◆ Short problem
Rewrite all the items below, swapping "chevron" for "arrow" and changing nothing else. Leave the pictures out of your answer.
--- Start of Dataset rows ---
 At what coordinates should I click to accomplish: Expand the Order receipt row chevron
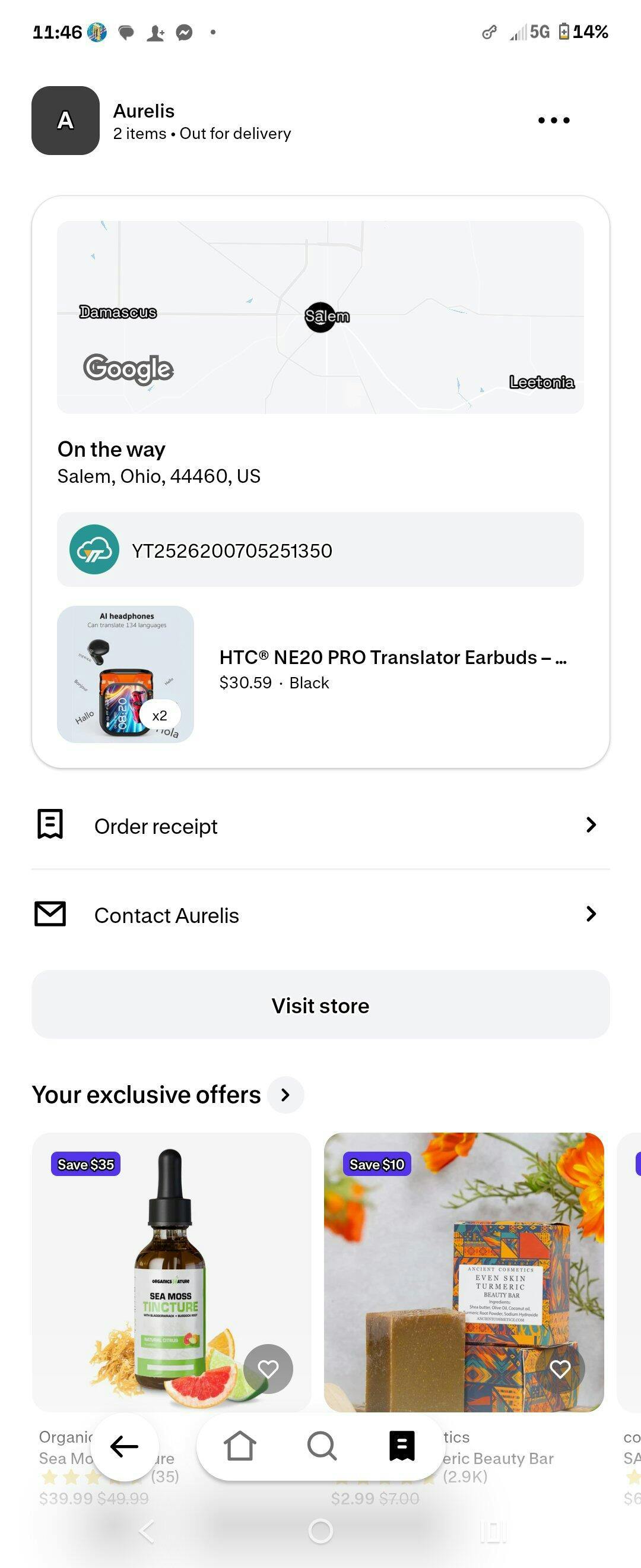click(591, 825)
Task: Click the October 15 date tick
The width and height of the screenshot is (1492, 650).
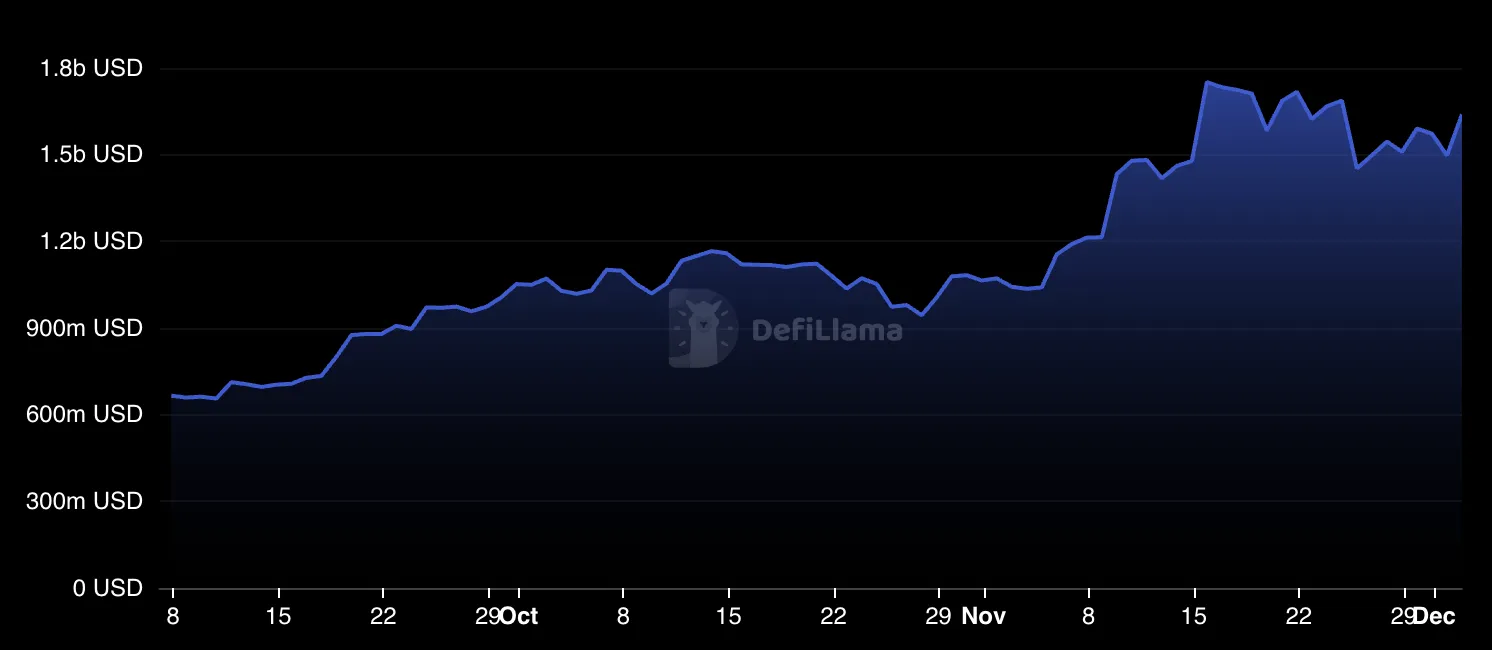Action: [x=729, y=616]
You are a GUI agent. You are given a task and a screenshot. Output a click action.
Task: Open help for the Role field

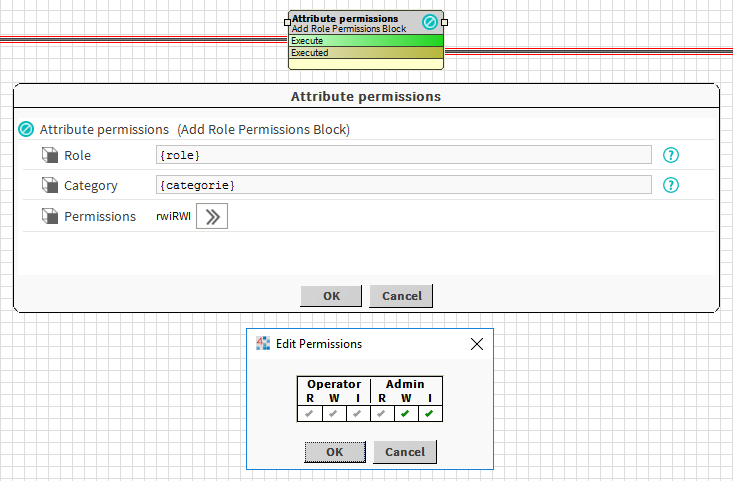pos(671,155)
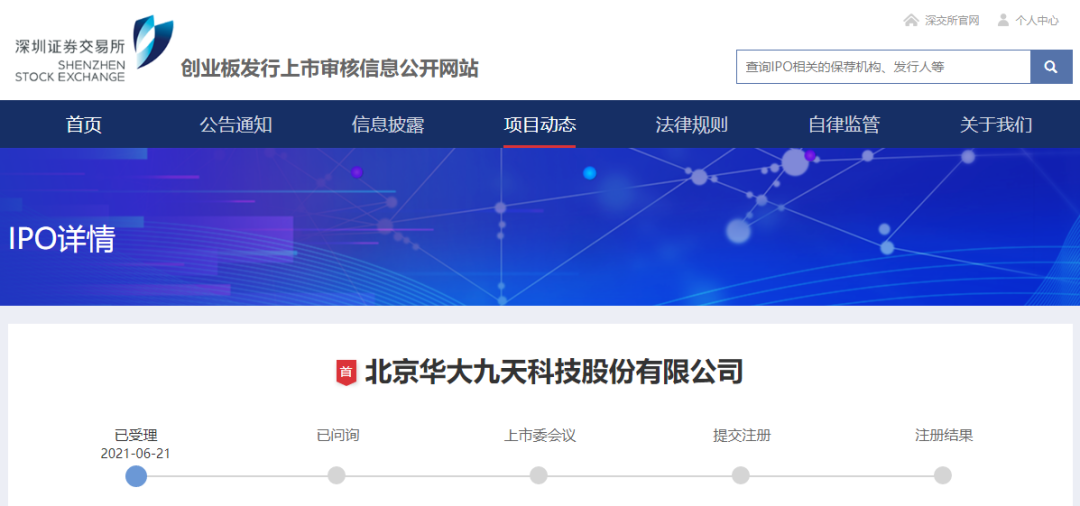The width and height of the screenshot is (1080, 506).
Task: Go to the 首页 menu item
Action: [x=84, y=125]
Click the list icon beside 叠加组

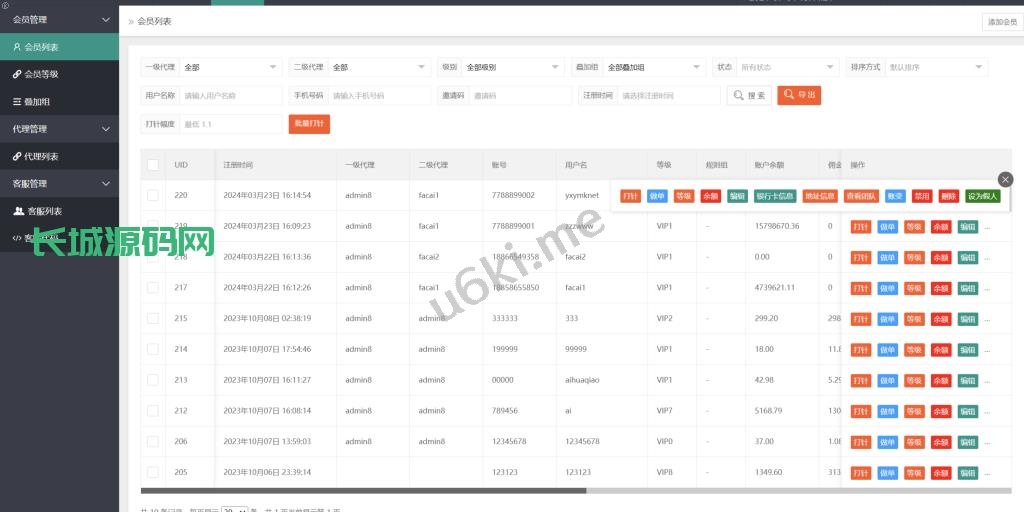[x=17, y=102]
--- End of Dataset rows ---
◆ Response to this task
 At what coordinates should I click to accomplish: Expand the Order receipt row arrow
click(591, 825)
Task: Click the October 15 date tick
The width and height of the screenshot is (1492, 650).
Action: [x=729, y=616]
You are a GUI agent. You are given a task and a screenshot. Output a click action.
Task: Open help for the Role field

pos(671,155)
The width and height of the screenshot is (1080, 506).
Task: Go to the 首页 menu item
Action: [x=84, y=125]
Click the list icon beside 叠加组

[x=17, y=102]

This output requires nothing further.